学校のトイレで優雅に学級新聞に目を通す私は、ごく一般的な小学生男子。今日も朝の会が始まる20分前に学校に来て、学内の情報をキャッチします。

「……ろかぁ?」

「?」

私が漫画イラスト部の描いた4コマに集中していると、頭上から響くような声が聞こえてきました。

「…赤い紙やろかぁ?青い紙やろかぁ?」

どうやら紙が足りているのかを心配する親切迷惑な方が隣にいるようです。

カラーも2色用意しているあたり、かなりのオシャレさん、そして白を用意してないあたりうっかり屋さんと見ました。

「赤い紙やろかぁ?」

「いや、いらない」

「青い紙やろか」

「いらない」

しつこく薦めてくる声に、やや食いぎみに答えます。

「赤い紙…」

一拍の間があいた後、声は同じ質問を繰り返し始めました。

まさにエンドレス。ドラクエ5で、ヘンリーの「子分になれ」命令にずっと『いいえ』連打した夏を思い出します。

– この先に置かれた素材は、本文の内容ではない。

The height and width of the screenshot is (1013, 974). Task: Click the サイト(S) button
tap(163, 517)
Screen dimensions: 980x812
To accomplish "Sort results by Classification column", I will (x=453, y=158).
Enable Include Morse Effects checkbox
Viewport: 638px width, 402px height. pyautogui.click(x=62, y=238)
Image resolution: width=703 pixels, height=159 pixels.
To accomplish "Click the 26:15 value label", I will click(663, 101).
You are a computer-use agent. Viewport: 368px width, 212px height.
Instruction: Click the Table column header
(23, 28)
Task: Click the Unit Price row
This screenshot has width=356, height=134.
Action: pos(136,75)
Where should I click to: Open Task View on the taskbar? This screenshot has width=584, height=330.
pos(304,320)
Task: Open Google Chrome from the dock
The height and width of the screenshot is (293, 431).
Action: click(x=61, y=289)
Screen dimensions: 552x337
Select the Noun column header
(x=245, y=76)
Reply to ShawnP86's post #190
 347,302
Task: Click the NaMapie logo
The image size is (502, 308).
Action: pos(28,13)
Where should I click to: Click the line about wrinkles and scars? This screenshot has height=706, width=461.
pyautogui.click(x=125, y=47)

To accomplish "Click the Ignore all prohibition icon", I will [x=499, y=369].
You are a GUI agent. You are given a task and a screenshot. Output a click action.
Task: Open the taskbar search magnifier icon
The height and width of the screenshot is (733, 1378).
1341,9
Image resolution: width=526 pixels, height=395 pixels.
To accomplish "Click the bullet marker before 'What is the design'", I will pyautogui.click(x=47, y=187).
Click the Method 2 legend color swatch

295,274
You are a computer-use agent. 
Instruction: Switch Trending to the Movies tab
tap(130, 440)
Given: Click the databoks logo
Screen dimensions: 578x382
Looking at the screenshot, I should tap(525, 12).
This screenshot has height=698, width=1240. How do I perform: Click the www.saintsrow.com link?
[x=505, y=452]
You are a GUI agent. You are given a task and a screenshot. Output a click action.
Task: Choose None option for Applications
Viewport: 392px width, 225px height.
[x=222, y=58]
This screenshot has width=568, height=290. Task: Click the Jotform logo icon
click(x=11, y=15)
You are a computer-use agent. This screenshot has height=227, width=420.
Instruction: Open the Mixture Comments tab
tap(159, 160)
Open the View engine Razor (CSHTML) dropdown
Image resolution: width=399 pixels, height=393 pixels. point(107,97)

人生には妥協も必要。面倒くさいので、私は適当に答えることにしました。

「じゃあ、赤い紙を下さい」

「赤い紙だな…」

声が答えると、天井から短い紙が落ちてきました。

「……これは?」

「リトマス紙だ」

「あ、そう…」

のりを塗ってふせんにするか…私は胸ポケットにリトマス紙をねじ込みます。

「青い紙もいるかぁ?」

「………じゃあ、遠慮なく」

ホントはいらないけど。

またリトマス紙が落ちてきました。こっちは栞にしましょう。

そろそろ教室に戻らなくては…私は水を流し立ち上がりました。

「あ、待って」

隣の声が言います。

「トイレットペーパー…わけてくれない?」


隣にいたのは、理科の橋本先生でした。

「なぜリトマス紙を?」と聞くと、彼は「いや…等価交換?」と答えました。理系の思考はよくわかりません。